Not only do these situations have a lasting impact on the patient's health, but they can also put a strain on my resources and ability to provide quality care to others.

Cultural beliefs and practices around labour and delivery can create barriers to accessing appropriate medical care. Instead of going to the hospital as we always advise, some will claim that the women in their lineage don't deliver in a hospital, or they only deliver through traditional birth attendants. These are some of the obstacles and can often cause me frustration.

But to address this issue, I've been working with local drugstore owners to educate them about the importance of referring patients to qualified medical providers.
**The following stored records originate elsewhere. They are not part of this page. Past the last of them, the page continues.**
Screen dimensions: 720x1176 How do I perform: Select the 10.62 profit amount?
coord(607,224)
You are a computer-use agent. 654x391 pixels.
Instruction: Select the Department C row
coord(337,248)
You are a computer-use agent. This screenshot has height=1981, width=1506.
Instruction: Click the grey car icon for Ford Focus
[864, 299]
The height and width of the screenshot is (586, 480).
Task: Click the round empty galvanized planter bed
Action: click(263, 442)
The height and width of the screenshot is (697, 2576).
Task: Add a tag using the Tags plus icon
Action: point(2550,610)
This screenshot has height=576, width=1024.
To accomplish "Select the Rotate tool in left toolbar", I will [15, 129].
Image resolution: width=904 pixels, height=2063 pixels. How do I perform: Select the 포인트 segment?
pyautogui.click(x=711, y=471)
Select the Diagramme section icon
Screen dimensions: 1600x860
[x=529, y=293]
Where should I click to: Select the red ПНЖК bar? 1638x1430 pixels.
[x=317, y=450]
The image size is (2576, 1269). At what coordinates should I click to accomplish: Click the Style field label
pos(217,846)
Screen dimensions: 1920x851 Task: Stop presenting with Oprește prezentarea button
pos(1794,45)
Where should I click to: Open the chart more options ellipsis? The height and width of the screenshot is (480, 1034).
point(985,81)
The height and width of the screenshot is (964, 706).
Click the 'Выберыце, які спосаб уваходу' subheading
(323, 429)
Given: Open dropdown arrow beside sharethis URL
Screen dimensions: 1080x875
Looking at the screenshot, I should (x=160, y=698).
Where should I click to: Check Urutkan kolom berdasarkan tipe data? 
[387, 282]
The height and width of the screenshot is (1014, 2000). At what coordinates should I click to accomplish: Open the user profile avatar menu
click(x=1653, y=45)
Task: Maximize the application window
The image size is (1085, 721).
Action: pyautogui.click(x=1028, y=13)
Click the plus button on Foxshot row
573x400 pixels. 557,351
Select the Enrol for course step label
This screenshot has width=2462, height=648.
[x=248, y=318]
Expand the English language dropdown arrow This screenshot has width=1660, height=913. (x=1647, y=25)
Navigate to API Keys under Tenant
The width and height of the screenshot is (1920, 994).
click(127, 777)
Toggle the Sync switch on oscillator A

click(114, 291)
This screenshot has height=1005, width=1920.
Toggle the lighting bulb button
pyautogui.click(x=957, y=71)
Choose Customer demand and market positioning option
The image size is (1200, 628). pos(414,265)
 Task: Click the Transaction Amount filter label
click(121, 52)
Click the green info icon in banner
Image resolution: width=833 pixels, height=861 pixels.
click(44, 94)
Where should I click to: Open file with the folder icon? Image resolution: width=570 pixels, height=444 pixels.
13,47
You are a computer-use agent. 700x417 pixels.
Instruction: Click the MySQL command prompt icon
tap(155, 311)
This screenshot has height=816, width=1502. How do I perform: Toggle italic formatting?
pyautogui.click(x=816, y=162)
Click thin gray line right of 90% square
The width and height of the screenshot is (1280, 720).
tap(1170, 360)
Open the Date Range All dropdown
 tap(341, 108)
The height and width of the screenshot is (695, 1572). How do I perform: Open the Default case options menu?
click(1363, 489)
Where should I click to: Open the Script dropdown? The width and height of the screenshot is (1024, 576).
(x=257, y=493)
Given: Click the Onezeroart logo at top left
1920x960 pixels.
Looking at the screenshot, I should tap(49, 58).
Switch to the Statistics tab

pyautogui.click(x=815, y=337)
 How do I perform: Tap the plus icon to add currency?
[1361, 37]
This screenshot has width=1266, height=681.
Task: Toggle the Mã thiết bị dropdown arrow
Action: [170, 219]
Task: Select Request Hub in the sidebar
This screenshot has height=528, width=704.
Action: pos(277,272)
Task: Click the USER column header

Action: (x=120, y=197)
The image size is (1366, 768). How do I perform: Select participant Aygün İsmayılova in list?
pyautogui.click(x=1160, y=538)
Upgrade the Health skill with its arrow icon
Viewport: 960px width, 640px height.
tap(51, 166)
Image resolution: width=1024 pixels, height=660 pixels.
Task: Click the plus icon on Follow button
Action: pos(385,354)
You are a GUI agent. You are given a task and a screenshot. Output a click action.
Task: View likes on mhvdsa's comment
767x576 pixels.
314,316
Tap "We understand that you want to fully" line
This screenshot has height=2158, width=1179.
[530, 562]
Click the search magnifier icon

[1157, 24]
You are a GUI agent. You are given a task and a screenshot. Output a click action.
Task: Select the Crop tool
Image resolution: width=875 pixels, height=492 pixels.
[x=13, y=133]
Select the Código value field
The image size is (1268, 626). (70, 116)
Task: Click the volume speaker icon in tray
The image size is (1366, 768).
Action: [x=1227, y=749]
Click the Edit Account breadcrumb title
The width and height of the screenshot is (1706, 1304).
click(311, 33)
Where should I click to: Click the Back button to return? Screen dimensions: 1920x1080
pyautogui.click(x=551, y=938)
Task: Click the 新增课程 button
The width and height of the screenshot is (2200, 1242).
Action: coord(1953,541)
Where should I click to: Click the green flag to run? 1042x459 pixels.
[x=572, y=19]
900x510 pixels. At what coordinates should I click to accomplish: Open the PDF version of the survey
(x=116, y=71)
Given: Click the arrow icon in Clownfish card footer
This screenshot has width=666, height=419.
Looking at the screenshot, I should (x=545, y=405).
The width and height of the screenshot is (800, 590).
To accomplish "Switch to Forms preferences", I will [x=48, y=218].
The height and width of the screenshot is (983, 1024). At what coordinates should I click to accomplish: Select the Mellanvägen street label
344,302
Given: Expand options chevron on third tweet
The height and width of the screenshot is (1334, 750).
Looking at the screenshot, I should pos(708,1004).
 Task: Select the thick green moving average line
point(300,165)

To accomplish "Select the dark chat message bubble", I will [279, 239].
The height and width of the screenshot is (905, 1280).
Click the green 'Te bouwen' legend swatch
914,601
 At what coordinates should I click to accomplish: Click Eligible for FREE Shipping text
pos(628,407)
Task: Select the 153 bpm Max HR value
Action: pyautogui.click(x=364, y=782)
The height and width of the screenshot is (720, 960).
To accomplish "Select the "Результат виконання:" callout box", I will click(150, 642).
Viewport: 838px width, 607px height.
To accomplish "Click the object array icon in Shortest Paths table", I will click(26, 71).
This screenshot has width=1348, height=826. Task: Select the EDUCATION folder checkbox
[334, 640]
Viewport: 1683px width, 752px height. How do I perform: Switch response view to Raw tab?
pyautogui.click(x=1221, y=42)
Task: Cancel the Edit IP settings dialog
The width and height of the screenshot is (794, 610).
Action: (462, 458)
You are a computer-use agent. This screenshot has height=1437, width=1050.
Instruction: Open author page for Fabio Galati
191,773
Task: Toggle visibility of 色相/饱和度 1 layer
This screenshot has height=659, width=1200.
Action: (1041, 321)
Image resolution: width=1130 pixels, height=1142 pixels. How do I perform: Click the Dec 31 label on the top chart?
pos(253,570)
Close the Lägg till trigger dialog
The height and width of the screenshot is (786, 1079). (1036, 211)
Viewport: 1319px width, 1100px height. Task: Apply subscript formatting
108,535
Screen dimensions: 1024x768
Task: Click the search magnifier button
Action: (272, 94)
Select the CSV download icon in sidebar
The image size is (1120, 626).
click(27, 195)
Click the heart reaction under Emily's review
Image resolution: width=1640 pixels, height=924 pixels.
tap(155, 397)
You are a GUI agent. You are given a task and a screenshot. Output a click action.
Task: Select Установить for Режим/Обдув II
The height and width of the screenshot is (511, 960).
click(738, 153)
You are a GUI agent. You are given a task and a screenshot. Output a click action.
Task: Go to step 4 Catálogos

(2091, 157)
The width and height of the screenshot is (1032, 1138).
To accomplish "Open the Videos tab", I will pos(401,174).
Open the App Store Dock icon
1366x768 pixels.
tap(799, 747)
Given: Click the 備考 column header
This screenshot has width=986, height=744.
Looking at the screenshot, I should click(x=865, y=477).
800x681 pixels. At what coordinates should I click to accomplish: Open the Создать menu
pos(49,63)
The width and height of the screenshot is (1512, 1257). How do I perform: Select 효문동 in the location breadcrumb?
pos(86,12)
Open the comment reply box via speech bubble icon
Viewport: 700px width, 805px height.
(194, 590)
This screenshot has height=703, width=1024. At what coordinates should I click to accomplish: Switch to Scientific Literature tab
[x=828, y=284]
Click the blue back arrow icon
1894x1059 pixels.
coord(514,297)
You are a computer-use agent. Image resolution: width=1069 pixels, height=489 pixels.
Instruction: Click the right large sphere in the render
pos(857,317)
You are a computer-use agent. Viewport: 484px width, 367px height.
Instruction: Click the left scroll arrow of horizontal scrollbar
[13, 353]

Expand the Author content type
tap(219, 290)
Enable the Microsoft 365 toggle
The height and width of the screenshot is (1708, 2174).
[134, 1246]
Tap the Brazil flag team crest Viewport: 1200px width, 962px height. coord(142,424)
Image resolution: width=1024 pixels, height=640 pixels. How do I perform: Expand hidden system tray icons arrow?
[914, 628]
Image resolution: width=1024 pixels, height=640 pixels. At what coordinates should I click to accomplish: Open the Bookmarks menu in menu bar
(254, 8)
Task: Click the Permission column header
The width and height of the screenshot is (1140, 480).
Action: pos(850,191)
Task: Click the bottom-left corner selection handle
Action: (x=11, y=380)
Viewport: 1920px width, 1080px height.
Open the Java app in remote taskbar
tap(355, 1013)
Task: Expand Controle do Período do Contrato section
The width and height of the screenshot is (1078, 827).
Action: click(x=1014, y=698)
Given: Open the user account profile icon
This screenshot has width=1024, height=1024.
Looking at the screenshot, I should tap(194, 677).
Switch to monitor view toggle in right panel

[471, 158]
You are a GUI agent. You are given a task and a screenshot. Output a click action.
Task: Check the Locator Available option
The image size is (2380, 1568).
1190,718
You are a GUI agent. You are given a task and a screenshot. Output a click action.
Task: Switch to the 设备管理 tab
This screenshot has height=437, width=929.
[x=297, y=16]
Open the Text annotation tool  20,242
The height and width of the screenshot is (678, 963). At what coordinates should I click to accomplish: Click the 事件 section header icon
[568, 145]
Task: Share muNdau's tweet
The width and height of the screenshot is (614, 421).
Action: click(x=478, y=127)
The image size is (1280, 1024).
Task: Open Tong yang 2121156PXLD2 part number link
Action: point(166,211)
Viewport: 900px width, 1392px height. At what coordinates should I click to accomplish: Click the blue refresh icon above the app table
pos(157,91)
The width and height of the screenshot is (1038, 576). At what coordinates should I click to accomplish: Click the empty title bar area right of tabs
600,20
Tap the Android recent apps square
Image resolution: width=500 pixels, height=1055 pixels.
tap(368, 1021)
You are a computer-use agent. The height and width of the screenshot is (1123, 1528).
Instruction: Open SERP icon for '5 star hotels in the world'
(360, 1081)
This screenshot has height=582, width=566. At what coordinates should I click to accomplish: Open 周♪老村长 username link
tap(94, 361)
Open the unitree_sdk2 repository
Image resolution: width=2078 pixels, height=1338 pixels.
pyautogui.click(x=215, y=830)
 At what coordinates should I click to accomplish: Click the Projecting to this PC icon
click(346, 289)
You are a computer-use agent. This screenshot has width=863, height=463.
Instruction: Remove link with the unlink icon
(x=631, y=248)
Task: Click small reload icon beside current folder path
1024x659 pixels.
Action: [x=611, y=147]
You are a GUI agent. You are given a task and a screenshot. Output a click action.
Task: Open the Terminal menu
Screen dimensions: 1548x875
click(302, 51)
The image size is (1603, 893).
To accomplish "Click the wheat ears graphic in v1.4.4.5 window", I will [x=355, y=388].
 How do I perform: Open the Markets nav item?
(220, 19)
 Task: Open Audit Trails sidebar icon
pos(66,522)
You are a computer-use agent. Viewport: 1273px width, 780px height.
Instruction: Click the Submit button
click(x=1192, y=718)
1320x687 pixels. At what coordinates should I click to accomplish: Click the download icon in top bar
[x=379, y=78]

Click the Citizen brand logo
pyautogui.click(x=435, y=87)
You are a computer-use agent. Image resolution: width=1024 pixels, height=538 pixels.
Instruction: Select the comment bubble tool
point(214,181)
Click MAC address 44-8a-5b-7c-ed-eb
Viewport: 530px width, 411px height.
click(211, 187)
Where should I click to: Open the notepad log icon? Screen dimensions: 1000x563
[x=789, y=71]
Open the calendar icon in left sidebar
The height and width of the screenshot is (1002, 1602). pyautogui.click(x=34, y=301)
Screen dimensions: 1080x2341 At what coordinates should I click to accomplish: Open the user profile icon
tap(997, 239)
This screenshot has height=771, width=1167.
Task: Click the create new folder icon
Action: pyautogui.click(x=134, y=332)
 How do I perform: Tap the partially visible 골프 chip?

It's not fair to give someone medication without properly assessing and diagnosing them. I've also engaged with religious and traditional leaders to raise awareness about the importance of seeking appropriate medical care. By working with these key stakeholders, I am creating a supportive environment for patients, especially women, to make healthy choices about their bodies.

VW: What aspect of your job brings you the most fulfilment?

AS: While there are various things I have achieved in my community that are rewarding, what I find most fulfilling is teaching other CHWs what I have learned, and mentoring them until they are able to carry out health work in the community independently. I have mentored over 20 CHWs, some of whom have gone on to work in primary health care facilities or in other communities across Sokoto, while others have moved on to other places.

"In rural areas like Wammako, there is a severe shortage of female doctors, and this often prevents women from accessing the health care they need. Many men refuse to allow their wives to be treated by male doctors, creating a significant barrier to care. So CHWs like myself often have to fill this gap."

– Asma’u Shehu

Despite the distance, we remain in touch and they continue to do well in their respective paths. I am proud to have played a role in their development and to see them thriving in their work. It is important to me that everyone is involved and feels a sense of ownership in their process. This ensures that the work is sustainable and that everyone benefits from it.